Gobernador e Intendente, cordiales en el trato pero con recelo financiero

Los descuentos de fondos siguen provocando fricciones entre Provincia y Capital, pero Colombi y Espínola cuidan las formas. Señales de tolerancia en medio del recelo político por una presión financiera. El Gobernador ratificó el aumento salarial.
En medio de un clima cada vez más caldeado por el súbito tijeretazo de fondos a la coparticipación del Municipio de Capital, el gobernador Ricardo Colombi y el intendente Carlos Espínola salieron a bajarle el tono político al imprevisto diferendo financiero y se esmeraron por mostrarse dispuestos a encontrar un punto de concordancia entre las respectivas administraciones. No obstante, detrás de los discursos se vislumbra un grado de tensión que tiene elemento condicionante, clave para estos tiempos: el dinero.

Desde la semana pasada, cuando comenzaron a aplicar descuentos compulsivos a la capital por un convenio de pagos que el anterior intendente, Carlos Vignolo firmó (antes de irse) con el Instituto de Previsión Social, se agitaron las aguas en la calle 25 de Mayo. La protesta de la administración de “Camau” Espínola -por intermedio de distintas voces- fue subiendo de volumen y se plasmó en una resolución (política) del Concejo Deliberante que el miércoles repudió la poda de fondos. Lo calificó de inconstitucional. Además, varios concejales denuncian un apriete económico, con trasfondo político.

Ayer, Ricardo Colombi se ocupó en persona de ratificar que los descuentos a la capital continuarán, pero se cuidó de no mostrarse severo en su rol de cobrador. “Vamos a refinanciarle todo lo que se pueda pero mientras tanto hay que cumplir con lo que corresponda”.

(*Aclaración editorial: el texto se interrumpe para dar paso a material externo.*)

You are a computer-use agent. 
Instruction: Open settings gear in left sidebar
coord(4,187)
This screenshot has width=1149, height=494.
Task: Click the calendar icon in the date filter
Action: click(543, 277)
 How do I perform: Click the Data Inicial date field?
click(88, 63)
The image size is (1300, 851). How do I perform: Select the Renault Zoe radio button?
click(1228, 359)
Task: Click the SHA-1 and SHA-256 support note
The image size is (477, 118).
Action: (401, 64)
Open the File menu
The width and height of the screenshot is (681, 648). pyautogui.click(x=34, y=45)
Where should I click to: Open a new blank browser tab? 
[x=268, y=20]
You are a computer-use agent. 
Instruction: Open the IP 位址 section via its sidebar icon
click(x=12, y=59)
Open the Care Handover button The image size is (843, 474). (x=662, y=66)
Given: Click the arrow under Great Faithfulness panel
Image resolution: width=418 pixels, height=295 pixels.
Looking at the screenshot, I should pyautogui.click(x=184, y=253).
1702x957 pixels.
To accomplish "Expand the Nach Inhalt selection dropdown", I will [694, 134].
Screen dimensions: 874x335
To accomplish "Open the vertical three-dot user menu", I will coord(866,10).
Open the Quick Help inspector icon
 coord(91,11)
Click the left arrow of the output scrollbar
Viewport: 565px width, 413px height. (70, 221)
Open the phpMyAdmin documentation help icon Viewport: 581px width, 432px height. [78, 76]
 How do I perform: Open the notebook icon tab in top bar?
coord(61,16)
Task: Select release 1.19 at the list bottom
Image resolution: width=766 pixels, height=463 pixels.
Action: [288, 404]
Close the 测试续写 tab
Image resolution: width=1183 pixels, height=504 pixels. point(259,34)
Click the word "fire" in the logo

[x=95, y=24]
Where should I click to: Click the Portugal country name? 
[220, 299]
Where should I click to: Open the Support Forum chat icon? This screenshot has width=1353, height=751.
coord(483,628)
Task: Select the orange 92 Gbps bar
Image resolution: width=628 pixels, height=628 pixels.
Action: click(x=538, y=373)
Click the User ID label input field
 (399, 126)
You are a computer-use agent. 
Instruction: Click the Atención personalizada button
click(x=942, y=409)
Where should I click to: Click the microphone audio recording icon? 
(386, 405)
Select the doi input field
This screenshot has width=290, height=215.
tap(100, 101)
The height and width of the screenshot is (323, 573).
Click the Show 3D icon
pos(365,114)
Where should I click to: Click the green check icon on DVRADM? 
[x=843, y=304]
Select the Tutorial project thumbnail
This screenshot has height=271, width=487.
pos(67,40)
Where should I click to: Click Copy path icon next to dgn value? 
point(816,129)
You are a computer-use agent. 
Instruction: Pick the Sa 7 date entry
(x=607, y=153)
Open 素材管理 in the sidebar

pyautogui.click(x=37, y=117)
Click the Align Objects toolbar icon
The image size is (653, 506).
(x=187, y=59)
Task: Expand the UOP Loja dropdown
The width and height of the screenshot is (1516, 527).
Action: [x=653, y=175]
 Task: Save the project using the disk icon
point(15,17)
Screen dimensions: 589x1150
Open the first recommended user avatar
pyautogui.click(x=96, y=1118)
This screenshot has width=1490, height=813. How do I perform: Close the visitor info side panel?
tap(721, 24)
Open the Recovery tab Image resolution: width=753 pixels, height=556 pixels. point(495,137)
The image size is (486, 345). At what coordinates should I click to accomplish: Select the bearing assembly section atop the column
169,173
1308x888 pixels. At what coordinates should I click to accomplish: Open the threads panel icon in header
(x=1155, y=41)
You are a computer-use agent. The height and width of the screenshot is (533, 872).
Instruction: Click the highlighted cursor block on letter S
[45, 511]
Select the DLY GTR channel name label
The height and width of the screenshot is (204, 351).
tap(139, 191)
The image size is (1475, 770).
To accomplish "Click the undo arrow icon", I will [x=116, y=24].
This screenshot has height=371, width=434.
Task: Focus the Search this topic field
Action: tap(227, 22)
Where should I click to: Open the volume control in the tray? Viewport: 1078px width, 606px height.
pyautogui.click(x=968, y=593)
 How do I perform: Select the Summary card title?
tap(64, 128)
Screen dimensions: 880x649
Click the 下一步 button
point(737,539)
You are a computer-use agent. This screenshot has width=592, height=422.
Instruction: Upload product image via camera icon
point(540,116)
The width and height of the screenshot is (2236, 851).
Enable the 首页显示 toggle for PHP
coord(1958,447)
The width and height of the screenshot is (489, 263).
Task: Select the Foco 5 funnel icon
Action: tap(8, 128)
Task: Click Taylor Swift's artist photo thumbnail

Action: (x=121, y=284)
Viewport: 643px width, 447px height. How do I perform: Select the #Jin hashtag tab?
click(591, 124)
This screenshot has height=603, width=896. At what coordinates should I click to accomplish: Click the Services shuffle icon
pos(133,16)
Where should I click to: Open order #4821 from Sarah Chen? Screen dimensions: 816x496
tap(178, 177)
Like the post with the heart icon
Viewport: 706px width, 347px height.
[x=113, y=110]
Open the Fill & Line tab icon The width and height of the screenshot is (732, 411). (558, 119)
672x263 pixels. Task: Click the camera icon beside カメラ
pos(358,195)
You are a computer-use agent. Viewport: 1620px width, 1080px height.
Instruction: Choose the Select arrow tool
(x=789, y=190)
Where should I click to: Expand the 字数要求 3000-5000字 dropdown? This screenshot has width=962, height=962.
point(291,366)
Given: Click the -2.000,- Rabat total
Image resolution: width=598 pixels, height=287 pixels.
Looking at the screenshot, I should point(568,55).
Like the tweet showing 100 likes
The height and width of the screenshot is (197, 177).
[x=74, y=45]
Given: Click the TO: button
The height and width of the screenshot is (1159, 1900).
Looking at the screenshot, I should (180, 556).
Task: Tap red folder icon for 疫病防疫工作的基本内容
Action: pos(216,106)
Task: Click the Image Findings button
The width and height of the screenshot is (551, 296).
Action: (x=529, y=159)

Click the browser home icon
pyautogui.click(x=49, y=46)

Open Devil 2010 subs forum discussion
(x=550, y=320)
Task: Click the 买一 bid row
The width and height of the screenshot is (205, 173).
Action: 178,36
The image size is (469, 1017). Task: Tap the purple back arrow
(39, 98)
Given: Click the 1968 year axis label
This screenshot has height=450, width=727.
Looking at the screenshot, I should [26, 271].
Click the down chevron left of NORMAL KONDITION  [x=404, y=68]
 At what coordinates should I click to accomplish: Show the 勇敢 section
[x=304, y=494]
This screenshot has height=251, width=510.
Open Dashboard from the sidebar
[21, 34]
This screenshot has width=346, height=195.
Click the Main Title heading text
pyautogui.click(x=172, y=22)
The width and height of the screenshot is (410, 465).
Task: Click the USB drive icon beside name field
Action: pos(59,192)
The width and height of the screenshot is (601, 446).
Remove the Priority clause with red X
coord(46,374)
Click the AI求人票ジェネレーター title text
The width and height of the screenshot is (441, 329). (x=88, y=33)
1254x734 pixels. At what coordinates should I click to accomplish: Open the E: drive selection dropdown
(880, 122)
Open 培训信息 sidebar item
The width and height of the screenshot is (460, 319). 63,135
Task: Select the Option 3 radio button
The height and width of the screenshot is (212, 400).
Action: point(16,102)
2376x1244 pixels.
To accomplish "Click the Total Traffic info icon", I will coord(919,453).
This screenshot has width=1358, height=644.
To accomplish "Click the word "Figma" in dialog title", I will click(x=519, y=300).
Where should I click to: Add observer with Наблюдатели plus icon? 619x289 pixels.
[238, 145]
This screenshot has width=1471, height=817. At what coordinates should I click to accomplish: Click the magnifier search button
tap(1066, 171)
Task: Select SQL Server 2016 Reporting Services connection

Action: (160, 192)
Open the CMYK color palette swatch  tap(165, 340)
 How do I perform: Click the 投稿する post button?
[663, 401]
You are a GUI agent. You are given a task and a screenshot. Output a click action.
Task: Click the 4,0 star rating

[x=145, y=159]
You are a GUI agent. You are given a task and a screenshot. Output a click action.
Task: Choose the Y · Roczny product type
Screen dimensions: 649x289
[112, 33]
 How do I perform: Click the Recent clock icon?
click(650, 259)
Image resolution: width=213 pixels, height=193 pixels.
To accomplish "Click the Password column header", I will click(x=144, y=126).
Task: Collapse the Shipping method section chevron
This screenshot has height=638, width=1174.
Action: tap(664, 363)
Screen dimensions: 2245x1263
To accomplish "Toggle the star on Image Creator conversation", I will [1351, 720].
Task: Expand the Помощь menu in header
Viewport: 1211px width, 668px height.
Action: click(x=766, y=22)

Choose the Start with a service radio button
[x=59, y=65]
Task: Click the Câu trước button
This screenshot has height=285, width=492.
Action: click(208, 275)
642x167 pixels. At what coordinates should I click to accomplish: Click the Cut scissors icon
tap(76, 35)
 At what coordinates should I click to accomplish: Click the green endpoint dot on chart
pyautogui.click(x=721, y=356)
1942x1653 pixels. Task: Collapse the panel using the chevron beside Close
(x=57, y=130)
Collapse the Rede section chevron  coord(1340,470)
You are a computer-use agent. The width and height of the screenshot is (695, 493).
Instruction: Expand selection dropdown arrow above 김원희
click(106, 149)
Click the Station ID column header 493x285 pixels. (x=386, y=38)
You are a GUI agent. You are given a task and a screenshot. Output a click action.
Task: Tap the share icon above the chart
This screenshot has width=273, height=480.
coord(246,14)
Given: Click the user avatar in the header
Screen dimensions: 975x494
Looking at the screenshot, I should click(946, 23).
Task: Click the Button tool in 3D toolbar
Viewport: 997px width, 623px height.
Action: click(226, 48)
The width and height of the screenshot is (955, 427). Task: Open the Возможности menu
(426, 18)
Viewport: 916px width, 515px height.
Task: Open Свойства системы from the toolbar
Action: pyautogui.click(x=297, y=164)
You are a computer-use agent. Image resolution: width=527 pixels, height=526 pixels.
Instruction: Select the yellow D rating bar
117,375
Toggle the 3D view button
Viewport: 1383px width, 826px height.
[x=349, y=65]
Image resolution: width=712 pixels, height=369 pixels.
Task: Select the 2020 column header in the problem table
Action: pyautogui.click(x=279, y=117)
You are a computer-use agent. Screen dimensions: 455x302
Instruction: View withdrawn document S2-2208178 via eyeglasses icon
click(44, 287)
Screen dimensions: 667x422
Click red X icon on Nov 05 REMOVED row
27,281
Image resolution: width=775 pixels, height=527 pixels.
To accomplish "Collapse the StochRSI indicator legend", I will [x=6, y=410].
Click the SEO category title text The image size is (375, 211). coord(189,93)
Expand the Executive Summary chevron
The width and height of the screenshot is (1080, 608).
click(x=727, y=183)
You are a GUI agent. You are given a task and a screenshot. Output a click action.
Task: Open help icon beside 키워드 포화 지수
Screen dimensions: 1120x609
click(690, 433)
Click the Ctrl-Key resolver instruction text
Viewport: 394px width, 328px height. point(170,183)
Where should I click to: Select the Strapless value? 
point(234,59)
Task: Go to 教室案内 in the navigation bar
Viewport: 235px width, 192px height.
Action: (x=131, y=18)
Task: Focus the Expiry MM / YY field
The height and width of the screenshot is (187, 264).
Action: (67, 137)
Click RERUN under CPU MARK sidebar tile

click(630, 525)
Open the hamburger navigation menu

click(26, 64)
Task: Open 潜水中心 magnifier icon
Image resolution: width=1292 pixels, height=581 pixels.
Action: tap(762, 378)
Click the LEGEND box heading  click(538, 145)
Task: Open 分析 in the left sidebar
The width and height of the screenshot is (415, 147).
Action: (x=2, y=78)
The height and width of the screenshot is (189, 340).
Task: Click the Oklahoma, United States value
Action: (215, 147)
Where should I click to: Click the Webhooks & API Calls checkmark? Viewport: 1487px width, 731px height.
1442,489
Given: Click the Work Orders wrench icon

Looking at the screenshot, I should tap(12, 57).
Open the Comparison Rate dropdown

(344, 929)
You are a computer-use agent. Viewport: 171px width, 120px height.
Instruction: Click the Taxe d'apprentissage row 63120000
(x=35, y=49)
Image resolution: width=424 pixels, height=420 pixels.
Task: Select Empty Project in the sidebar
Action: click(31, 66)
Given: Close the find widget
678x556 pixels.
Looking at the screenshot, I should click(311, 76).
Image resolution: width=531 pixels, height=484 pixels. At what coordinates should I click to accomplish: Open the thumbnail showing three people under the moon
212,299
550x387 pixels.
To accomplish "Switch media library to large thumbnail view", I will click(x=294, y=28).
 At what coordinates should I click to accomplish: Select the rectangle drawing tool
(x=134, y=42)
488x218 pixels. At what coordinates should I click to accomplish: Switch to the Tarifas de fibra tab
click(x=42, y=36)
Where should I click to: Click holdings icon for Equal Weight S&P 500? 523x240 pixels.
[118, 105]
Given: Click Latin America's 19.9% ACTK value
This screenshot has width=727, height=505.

“Acaso no le aumentamos la coparticipación”, recordó el Mandatario provincial, quien explicó: “Tenemos que ir paso a paso, en poco tiempo se van a refinanciar las deudas y se va a solucionar todo. Pero mientras tanto hay que cumplir lo que corresponde”.

A todo esto el Intendente se mostró dispuesto a honrar la deuda, aunque refunfuñó por la legalidad de la medida y también la rigurosidad en el cobro: “A la anterior gestión no se le descontaba de manera compulsiva como ahora”, dijo.

Pese a la divergencia, Colombi y Espínola se mostraron cordiales. Coincidieron en que no habrá enfrentamientos: “La relación es muy buena en todos los sentidos, no hay motivos de conflictos”, dijo el Gobernador. En idéntico sentido se expresó el Intendente, que adelantó: “No vamos a buscar ningún tipo de enfrentamiento. Yo no voy a romper relaciones. Voy a seguir trabajando y dialogando”.

Así las cosas, sin resignar sus posturas, uno en el rol de cobrador inflexible (Colombi) y el otro de pagador disconforme (Espínola), alientan una relación civilizada, aunque a la hora de contar monedas no se pongan de acuerdo.

Aumento para julio

El gobernador Ricardo Colombi aprovechó el contacto con una parva de movileros radiales para dar una buena noticia: la semana entrante brindará precisiones sobre el aumento salarial. “Dijimos que en julio se produciría una recomposición y así será”, señaló el Mandatario. En ese contexto también adelantó que la Provincia está cerca del Programa de Desendeudamiento. Podría firmarse después del 15 de julio.

Pago bajo protesta

“No sé si la medida es política o técnica, pero a ninguna gestión anteriormente se descontó de manera impulsiva como ocurre ahora”, se quejó el intendente Carlos Mauricio Espínola al hablar sobre los recortes de coparticipación que viene sufriendo su administración por un convenio que firmó su antecesor Carlos Vignolo con el IPS para saldar deudas previsionales.

No obstante, pese a la disconformidad, el jefe comunal aseguró que está dispuesto a honrar el compromiso: “Vamos a afrontar la deuda, que nosotros no generamos, pero en un marco de razonabilidad con un programa a largo plazo”, señaló Espínola luego de afirmar que “las retenciones son incorrectas”. En ese sentido se mostró dispuesto a dialogar con el IPS.